Directions> Among the lines below, a stretch begins at the one with "Edit My Group (260, 2448)" and ends at the one with "[Next announcement] (268, 93)". Repeat that stretch exactly, ends included.

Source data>
-- Opening Marker --

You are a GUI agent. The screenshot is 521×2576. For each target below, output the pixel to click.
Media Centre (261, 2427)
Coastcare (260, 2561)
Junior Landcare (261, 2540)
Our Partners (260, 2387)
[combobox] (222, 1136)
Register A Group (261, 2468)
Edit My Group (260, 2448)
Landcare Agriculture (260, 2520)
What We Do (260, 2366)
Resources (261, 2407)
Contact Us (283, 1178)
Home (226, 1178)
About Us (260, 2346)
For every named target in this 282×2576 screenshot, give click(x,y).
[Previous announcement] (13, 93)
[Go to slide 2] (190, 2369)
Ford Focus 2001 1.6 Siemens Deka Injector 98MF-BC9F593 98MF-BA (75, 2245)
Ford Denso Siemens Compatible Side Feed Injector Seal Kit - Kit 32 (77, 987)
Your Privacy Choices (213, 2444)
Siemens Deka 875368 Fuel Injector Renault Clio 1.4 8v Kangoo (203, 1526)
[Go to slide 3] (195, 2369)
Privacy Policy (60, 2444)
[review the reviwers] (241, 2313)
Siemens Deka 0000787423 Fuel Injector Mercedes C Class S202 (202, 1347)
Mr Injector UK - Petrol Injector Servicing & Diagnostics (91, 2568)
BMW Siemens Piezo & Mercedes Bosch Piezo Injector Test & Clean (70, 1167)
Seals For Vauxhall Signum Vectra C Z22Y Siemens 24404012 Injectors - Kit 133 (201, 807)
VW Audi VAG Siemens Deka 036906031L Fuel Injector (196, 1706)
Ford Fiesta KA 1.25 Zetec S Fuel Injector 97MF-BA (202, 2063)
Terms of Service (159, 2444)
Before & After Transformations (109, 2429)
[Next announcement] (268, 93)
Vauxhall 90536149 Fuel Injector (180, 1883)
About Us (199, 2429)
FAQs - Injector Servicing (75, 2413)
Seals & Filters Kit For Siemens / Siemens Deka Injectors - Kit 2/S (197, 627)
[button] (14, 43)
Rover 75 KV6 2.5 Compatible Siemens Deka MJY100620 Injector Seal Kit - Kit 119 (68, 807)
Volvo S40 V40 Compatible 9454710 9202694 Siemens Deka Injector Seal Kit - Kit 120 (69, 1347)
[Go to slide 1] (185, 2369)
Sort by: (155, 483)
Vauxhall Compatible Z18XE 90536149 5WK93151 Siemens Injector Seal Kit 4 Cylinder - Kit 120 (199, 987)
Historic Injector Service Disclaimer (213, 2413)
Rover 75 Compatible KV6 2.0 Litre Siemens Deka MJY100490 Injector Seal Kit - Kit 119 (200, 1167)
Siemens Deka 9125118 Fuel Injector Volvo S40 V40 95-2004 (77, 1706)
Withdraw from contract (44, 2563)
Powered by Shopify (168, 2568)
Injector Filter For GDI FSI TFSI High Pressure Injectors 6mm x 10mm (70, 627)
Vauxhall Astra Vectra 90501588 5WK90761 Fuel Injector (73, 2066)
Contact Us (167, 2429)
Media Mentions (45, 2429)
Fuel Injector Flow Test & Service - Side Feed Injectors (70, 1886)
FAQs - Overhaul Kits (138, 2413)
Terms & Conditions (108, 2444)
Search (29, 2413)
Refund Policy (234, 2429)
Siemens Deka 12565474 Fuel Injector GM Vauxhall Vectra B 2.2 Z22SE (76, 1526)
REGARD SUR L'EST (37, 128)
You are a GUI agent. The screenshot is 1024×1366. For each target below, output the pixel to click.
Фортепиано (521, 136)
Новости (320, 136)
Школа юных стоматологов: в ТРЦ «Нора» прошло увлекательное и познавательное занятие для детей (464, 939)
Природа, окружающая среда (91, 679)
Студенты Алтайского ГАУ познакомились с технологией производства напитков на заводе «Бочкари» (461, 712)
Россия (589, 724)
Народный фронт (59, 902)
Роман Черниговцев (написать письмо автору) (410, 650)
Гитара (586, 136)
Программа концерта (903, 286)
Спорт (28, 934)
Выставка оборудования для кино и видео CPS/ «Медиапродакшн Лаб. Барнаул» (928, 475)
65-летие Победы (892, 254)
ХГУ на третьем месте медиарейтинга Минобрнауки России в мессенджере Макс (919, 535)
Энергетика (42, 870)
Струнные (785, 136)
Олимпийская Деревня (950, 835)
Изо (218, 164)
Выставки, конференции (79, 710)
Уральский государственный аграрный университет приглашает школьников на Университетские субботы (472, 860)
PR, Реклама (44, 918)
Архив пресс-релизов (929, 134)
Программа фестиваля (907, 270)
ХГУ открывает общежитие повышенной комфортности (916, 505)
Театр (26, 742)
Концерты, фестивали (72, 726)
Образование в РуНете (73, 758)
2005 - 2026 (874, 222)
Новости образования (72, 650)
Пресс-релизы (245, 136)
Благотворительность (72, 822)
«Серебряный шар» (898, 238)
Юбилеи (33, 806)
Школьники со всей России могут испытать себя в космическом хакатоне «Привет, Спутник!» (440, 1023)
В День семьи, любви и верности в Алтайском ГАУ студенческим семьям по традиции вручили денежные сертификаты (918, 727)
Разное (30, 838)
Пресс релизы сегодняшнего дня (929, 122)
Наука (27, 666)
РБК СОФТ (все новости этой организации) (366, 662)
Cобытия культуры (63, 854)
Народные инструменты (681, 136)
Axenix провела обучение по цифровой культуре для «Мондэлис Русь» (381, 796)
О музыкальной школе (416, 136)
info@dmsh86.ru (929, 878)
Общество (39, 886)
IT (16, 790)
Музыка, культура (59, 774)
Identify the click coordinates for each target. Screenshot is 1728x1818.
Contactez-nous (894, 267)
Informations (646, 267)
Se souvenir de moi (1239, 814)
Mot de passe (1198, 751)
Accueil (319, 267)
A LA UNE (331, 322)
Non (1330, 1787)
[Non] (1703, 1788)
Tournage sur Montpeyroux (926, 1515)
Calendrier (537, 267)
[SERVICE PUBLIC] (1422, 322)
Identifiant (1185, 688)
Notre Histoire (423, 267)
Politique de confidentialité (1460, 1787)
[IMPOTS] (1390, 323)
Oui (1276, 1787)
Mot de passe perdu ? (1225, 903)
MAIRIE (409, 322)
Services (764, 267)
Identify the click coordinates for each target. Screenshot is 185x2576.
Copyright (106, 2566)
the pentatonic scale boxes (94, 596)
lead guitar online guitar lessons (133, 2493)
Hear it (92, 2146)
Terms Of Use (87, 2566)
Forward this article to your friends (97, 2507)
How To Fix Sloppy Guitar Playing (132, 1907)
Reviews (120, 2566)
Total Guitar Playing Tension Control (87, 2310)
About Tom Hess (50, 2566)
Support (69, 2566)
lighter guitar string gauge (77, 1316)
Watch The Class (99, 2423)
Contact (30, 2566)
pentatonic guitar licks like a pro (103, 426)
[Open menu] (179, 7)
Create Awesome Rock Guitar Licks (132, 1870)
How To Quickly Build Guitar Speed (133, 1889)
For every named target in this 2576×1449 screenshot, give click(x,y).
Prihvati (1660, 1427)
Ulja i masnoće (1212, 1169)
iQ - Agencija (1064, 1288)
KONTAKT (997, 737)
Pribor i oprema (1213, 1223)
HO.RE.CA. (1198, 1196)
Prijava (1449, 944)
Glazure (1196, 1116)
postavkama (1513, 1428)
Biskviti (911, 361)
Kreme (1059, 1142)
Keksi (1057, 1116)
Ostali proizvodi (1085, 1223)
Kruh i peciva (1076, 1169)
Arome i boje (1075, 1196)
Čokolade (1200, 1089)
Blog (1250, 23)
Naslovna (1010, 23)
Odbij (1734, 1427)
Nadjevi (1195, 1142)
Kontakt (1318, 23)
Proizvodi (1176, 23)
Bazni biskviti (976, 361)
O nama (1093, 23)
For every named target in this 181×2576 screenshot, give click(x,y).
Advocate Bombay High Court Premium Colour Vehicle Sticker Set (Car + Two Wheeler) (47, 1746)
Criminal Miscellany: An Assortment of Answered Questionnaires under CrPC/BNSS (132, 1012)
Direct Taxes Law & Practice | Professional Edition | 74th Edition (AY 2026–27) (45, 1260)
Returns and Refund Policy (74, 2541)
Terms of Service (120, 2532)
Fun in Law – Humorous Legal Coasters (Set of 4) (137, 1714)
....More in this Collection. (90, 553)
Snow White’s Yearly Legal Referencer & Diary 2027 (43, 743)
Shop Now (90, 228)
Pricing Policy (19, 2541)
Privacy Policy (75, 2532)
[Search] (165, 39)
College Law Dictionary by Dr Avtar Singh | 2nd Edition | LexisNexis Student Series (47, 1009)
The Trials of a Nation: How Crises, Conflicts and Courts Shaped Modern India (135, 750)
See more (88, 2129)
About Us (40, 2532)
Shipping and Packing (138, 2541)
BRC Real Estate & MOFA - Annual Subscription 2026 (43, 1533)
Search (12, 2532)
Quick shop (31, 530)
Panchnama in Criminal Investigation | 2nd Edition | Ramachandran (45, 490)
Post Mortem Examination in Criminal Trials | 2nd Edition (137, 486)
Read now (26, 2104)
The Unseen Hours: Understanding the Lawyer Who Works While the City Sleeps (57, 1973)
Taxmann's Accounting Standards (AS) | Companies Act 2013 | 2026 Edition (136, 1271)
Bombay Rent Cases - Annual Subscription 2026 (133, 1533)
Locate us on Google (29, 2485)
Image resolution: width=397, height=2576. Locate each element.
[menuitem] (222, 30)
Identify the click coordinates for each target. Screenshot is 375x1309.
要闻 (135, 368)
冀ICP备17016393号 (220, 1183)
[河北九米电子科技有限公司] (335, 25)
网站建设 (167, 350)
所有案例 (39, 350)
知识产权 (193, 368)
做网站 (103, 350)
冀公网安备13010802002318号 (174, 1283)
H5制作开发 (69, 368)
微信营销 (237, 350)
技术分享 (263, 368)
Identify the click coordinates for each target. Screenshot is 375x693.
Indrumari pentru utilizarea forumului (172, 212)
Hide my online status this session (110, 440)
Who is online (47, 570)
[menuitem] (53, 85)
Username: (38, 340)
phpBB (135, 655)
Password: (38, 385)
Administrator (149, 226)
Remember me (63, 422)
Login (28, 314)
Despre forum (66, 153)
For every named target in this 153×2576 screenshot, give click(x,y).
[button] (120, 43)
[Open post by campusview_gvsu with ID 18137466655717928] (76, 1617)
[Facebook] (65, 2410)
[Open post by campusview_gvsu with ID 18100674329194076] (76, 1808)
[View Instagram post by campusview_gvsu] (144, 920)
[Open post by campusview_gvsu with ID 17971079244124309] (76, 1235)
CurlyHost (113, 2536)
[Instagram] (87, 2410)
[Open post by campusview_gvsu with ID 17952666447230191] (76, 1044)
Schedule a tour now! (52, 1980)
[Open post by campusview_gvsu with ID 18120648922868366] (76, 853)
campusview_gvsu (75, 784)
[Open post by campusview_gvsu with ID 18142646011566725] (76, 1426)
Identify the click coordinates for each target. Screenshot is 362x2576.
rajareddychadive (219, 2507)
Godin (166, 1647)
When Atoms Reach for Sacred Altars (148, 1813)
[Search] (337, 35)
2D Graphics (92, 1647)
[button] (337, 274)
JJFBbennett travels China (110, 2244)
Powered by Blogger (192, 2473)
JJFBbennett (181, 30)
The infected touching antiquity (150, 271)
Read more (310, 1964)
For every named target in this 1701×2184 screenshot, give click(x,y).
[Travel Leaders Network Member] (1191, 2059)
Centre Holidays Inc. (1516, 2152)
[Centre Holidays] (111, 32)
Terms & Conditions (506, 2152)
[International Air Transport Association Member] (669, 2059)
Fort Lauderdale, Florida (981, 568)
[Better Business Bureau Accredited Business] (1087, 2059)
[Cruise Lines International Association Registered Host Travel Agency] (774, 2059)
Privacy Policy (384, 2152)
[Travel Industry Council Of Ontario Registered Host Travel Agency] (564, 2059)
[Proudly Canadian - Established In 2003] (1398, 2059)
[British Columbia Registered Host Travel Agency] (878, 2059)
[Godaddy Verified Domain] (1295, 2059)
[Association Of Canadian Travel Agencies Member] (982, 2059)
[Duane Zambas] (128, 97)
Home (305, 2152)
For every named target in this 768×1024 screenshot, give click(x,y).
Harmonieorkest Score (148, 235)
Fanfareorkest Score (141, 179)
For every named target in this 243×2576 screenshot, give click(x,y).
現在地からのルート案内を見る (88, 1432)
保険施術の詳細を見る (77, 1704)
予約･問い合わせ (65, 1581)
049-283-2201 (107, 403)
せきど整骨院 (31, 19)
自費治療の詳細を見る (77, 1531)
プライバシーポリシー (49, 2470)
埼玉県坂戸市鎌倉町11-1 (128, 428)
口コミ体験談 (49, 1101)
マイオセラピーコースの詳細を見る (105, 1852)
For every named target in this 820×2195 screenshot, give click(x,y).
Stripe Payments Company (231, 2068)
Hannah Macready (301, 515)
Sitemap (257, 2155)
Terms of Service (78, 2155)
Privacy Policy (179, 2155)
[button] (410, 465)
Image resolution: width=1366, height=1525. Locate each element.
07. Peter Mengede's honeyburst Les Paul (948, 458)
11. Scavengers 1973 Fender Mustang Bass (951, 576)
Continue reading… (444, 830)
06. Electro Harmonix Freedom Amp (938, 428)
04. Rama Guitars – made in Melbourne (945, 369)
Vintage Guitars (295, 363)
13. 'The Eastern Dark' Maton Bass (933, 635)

-- Closing Marker --

Exercise solution>
Edit My Group (260, 2448)
Landcare Agriculture (260, 2520)
What We Do (260, 2366)
Resources (261, 2407)
Contact Us (283, 1178)
Home (226, 1178)
About Us (260, 2346)
For every named target in this 282×2576 screenshot, give click(x,y).
[Previous announcement] (13, 93)
[Go to slide 2] (190, 2369)
Ford Focus 2001 1.6 Siemens Deka Injector 98MF-BC9F593 98MF-BA (75, 2245)
Ford Denso Siemens Compatible Side Feed Injector Seal Kit - Kit 32 (77, 987)
Your Privacy Choices (213, 2444)
Siemens Deka 875368 Fuel Injector Renault Clio 1.4 8v Kangoo (203, 1526)
[Go to slide 3] (195, 2369)
Privacy Policy (60, 2444)
[review the reviwers] (241, 2313)
Siemens Deka 0000787423 Fuel Injector Mercedes C Class S202 (202, 1347)
Mr Injector UK - Petrol Injector Servicing & Diagnostics (91, 2568)
BMW Siemens Piezo & Mercedes Bosch Piezo Injector Test & Clean (70, 1167)
Seals For Vauxhall Signum Vectra C Z22Y Siemens 24404012 Injectors - Kit 133 (201, 807)
VW Audi VAG Siemens Deka 036906031L Fuel Injector (196, 1706)
Ford Fiesta KA 1.25 Zetec S Fuel Injector 97MF-BA (202, 2063)
Terms of Service (159, 2444)
Before & After Transformations (109, 2429)
[Next announcement] (268, 93)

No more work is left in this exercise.